Oltre cinque ore di scottanti rivelazioni, silenzi premeditati e rabbia. Tutto accompagnato da nove carpette colorate e una pendrive con gli appunti sulla contabilità irregolare del Partido popular. É guerra aperta tra Luis Bàrcenas, l’ex tesoriere del Pp che lunedí ha dichiarato davanti al giudice Pablo Ruz in merito alle tangenti e le donazioni gestite da vent’anni, e il premier spagnolo Mariano Rajoy. Lo scandalo sui fondi neri che ha travolto il governo iberico continua ad arricchirsi di nuovi elementi: negli ultimi anni il partito avrebbe beneficiato di 8,3 milioni di euro, 11, 5 in base al valore monetario attuale. É ancora una volta il quotidiano conservatore El Mundo, diretto da Pedro J. Ràmirez, a pubblicare alcuni estratti della contabilità B tenuta da Bárcenas, in carcere dallo scorso 27 giugno, e trovato in possesso di 58 milioni su conti in Svizzera, in America latina e negli Stati Uniti.

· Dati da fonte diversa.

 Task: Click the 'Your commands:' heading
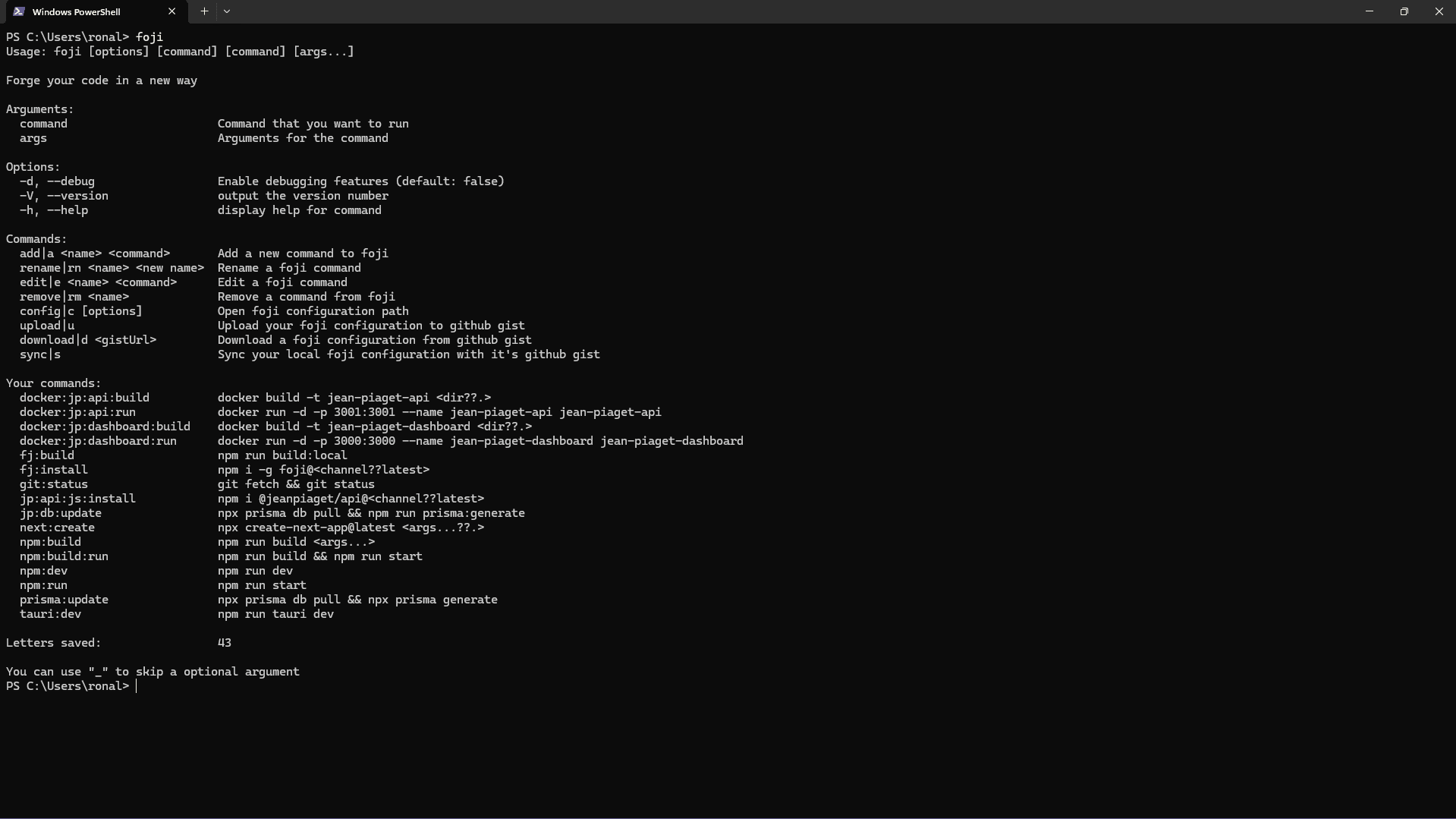(53, 383)
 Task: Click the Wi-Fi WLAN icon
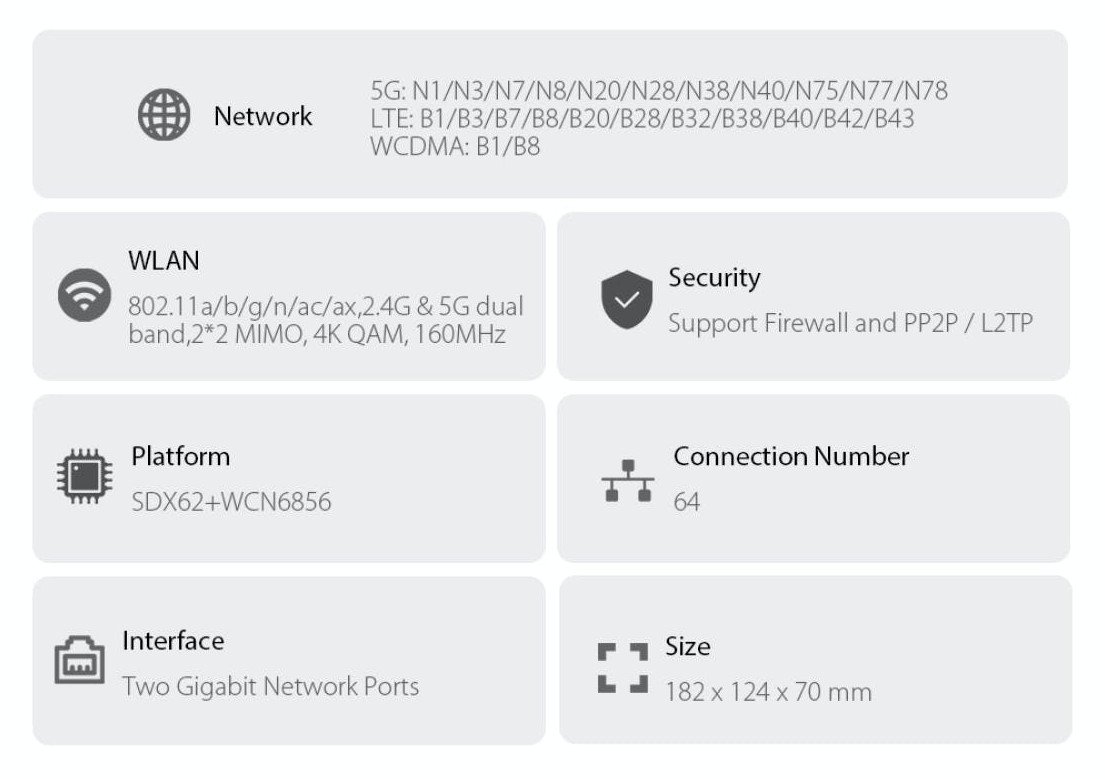pyautogui.click(x=84, y=296)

L’archivio informatico racconta come il primo partito spagnolo avrebbe percepito circa 600 mila euro all’anno di tangenti. Ad inaugurarlo, nel 1990, la sigla “J.M” che appare piú volte e potrebbe corrispondere al nome di battesimo di Aznar, l’ex premier iberico. Dai manoscritti publicati si legge che il principale beneficiario dei pagamenti in nero sarebbe il consigliere elettorale Pedro Arriola, con 1,5 milioni, seguito dall’attuale premier, con 350 mila euro. Rajoy peró, nella conferenza stampa di martedí alla Moncloa, ha ribadito che le accuse sono false e che non si dimetterà. Dalle carte di Bàrcenas emergono nuovi nomi come quelli dell’ex ministro dell’Interno e attuale eurodeputato Jaime Mayor Oreja, dell’ex ministro dell’Economia ed ex presidente di Bankia Rodrigo Rato e dell’ex tesoriere e vicesegretario del Pp Javier Arenas. Ma anche quello dell’attuale ambasciatore a Londra ed ex ministro della Difesa Federico Trillo. Bàrcenas avrebbe dichiarato che Trillo pagó coi fondi della contabilitá B la difesa dei militari imputati in uno dei casi piú dolorosi del Paese, l’incidente dell’aereo Yak 42 dello scorso 26 maggio 2003, dove morirono 63 militari spagnoli di ritorno da una missione in Afghanistan. Trillo avrebbe attinto al denaro nero per insabbiare il caso. Le famiglie delle vittime hanno giá chiesto le dimissioni dell’attuale ambasciatore spagnolo.

Tra i beneficiari del Partito popolare ci sarebbero anche dei giornalisti, come Federico Jiménez Losantos, ex giornalista dell’Abc e direttore del gruppo Libertad Digital, che avrebbe ricevuto 36mila euro nel dicembre 2014. Alla voce entrate, invece, sono circa 23 gli imprenditori – perfino la catena di supermercati Mercadona – ad aver elargito generose donazioni di denaro per ottenere favori e appalti pubblici. Tra questi anche un uomo di spettacolo, Josè Luis Moreno, il noto vetriloquo, “papà” del corvo Rockefeller, che avrebbe donato al partito circa 12mila euro in cambio di visibilità coi suoi spettacoli. Insomma un archivio che non finisce di sputare nomi e indigna i cittadini, molti dei quali continuano a scender in piazza a chiedere le dimissioni del governo. Il partito socialista ha annunciato che presenterá una mozione di sfiducia, probabilmente il 24 luglio. Non c’è alcun dubbio che il Partido popular goda della maggioranza assoluta, ma con la mozione di sfiducia, dice il segretario del Psoe Rubalcaba, “il signor Rajoy sará costretto a venire finalmente in Parlamento a darci qualche spiegazione”.